→ What is required
From the listing below, pull out all lines with "Shipping" in them.

▬▬▬▬▬▬▬▬▬▬

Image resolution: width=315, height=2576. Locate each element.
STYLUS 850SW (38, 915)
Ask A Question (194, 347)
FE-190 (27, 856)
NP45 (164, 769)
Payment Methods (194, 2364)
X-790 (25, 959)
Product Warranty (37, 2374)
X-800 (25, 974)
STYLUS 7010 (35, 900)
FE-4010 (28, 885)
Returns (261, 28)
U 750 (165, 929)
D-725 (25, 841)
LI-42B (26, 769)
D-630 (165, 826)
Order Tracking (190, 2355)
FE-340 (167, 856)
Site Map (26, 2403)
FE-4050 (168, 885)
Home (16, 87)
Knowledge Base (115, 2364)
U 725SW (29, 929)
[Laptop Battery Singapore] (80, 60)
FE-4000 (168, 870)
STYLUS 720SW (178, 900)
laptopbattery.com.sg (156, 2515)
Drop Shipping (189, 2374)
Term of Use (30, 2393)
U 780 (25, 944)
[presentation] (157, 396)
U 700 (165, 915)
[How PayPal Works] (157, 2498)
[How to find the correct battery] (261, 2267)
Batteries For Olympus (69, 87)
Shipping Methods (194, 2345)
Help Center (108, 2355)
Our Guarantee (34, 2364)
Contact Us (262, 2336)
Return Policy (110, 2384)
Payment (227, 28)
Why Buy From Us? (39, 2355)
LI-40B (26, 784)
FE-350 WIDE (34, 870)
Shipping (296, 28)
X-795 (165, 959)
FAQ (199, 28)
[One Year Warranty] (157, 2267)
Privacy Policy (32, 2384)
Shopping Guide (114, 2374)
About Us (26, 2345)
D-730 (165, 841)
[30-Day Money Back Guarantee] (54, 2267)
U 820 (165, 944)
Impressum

▬▬▬▬▬▬▬▬▬▬

→ Result below
Drop Shipping (189, 2374)
Shipping Methods (194, 2345)
Shipping (296, 28)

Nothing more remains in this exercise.